/---

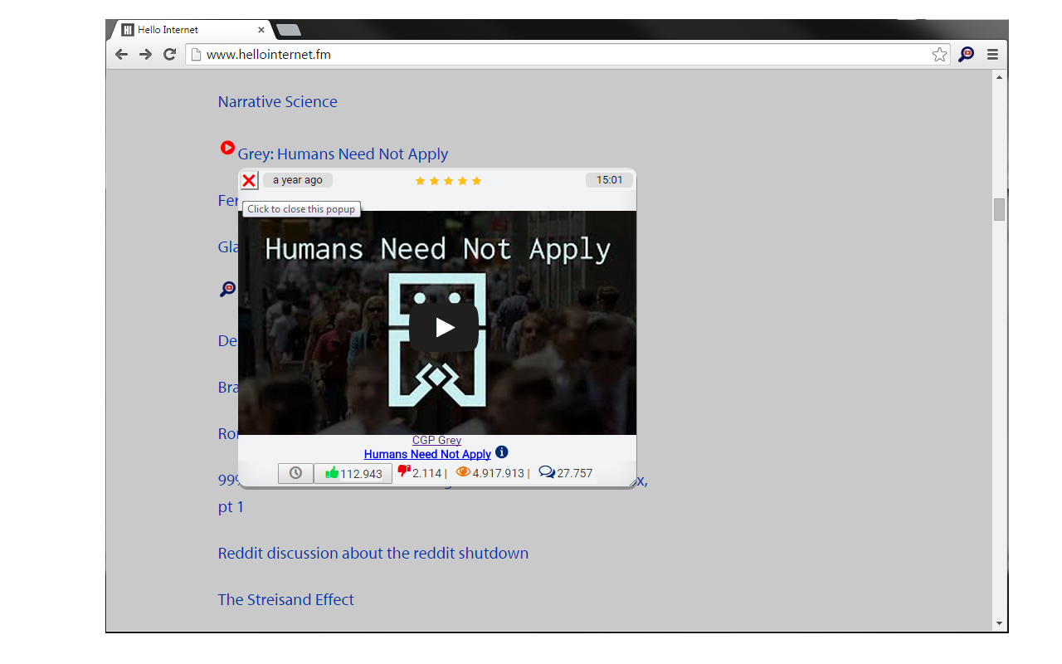Bookmark this page with the star icon

point(939,55)
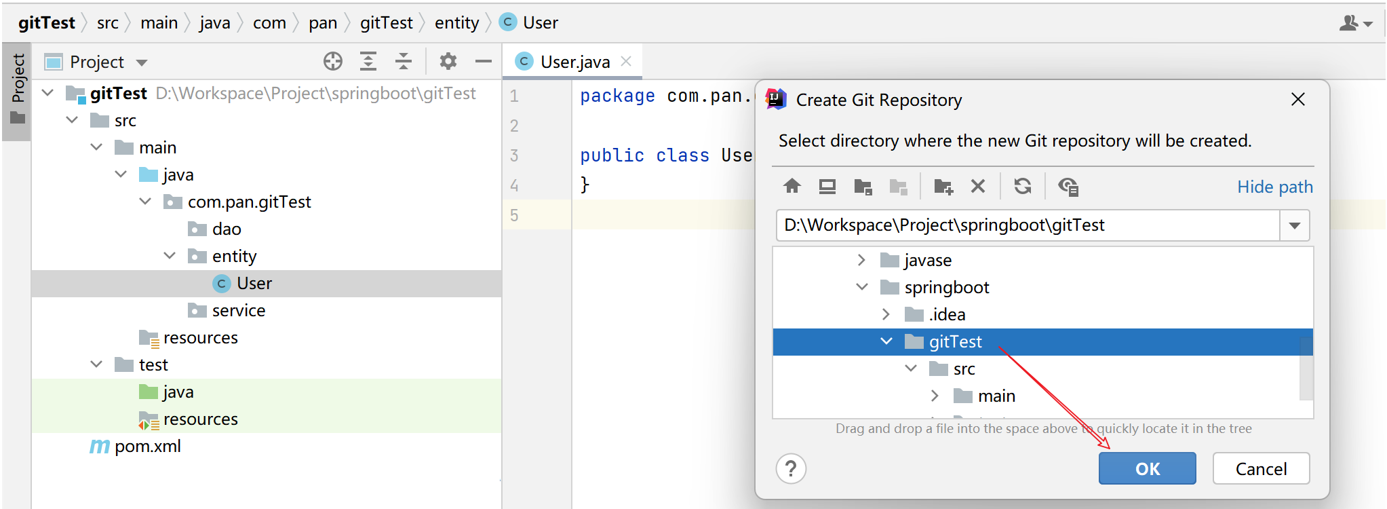
Task: Open Project panel settings gear
Action: (x=448, y=62)
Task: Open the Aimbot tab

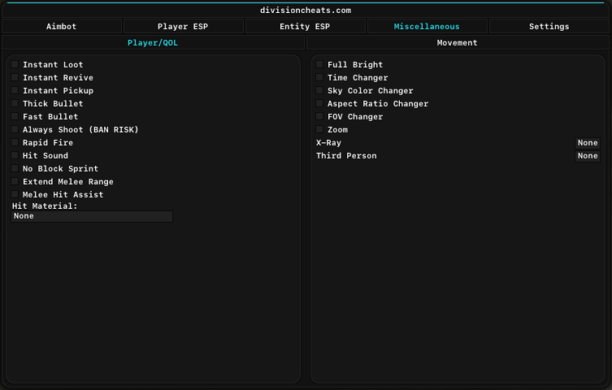Action: click(x=61, y=27)
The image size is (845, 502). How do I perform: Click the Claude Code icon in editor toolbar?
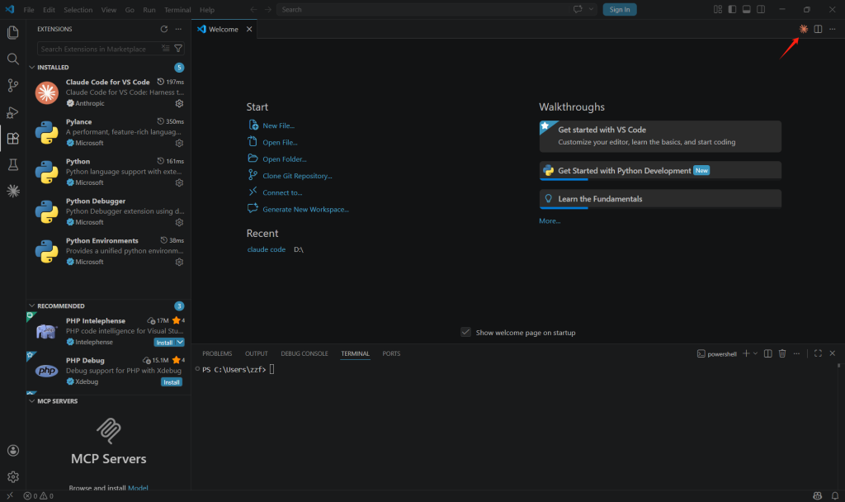(x=803, y=29)
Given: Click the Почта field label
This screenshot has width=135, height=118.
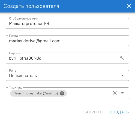Looking at the screenshot, I should [13, 36].
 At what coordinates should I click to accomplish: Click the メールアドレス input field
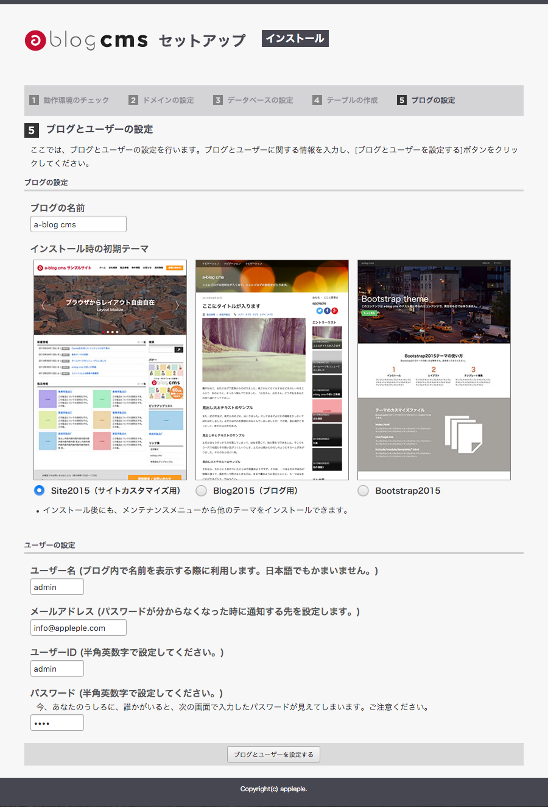click(79, 628)
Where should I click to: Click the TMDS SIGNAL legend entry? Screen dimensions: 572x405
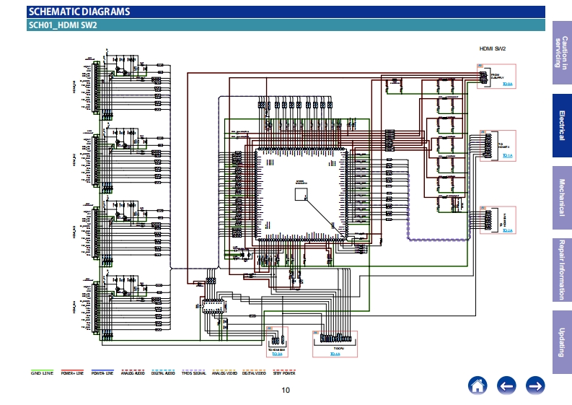click(194, 373)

\---

● **Problem statement**
The expected answer is the lines from the one that has "At what coordinates" to the end of the listing, transcribed exactly, with pictures left out and no other line added.

● **Written solution**
 At what coordinates should I click to accomplish: Click the メールアドレス input field
click(79, 628)
Where should I click to: Click the TMDS SIGNAL legend entry? Screen dimensions: 572x405
click(194, 373)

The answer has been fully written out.